Wave rock et route vers Esperance
Et c’est parti pour 10h de route ! Je conduis toute seule : mes parents sont encore totalement déconnectés à cause du voyage, du décalage horaire, de la journée de folie que je leur ai fait vivre hier, et de la chaleur écrasante : aujourd’hui 46 degrés. Super pour une traversée du désert... Sans la clim, on serait morts. A plusieurs reprises, on doit faire des pauses pour la voiture qui surchauffe à mort. Moi aussi, je suis crevée, je tente une petite sieste sur le bord de la route, histoire de me remettre d’aplomb. Ma mère hallucine sur place en me voyant m’allonger par terre au milieu des herbes, elle m’imagine déjà piquée par 5 serpents et 3 araignées. Mais le seul truc qu’on voit, c’est des mouches, des mouches et encore des mouches. Résultat, impossible de m’endormir, et je me remets au volant. On fait une pause plus longue à Wave rock, un rocher en forme de vague. Il fait tellement chaud qu’on passe nos chèches sous l’eau et on s’enroule dedans pour se traîner jusqu’au rocher. On prends une photo, et on se barre, vite, la cliiiiiiiim !

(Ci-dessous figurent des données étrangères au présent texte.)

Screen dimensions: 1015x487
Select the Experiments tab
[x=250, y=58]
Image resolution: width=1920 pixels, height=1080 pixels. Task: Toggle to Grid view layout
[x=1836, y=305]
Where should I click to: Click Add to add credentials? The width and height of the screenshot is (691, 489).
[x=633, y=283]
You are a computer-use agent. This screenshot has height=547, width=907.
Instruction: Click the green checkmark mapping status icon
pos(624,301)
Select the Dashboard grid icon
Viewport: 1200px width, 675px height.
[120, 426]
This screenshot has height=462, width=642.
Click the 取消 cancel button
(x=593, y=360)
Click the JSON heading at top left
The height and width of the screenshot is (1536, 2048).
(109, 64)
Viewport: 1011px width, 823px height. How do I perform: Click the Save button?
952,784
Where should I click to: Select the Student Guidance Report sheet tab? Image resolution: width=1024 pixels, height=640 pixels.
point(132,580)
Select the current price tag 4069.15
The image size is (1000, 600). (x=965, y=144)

La voiture fait un bruit bizarre. Je ralentis et ne roule plus qu’à 80, puis 60. Et ben, y’a 800 km à faire pour arriver à Esperance, à ce rythme-là, on n’est pas arrivés ! Résultat, on se fait attraper par la nuit, et on arrive au camp gratuit (de mon bouquin sur tous les camps gratuits) dans le noir. Le camp gratuit ? Un bout de pelouse avec des tables de pic-nique devant une station d’essence (Monglinup !). Des toilettes. Une cabine téléphonique. Une aire de repos quoi. En plein outback. J’avais imaginé autre chose pour mes parents que les faire dormir dans le bush pour leur première nuit hors de Perth. Papa et maman montent les tentes pendant que je fais chauffer du riz, en me faisant dévorer par les moustiques. On se met à table. Mhhhh du riz aux bêtes d’orage ! Miam ! Le vent se lève et les tentes s’envolent. Je cours les rattraper et les stabilise dans les arbres le temps qu’on finisse de manger. Mon père est à la limite de péter un câble. Finalement, je laisse ma tente à mes parents, et je dors dans ma voiture.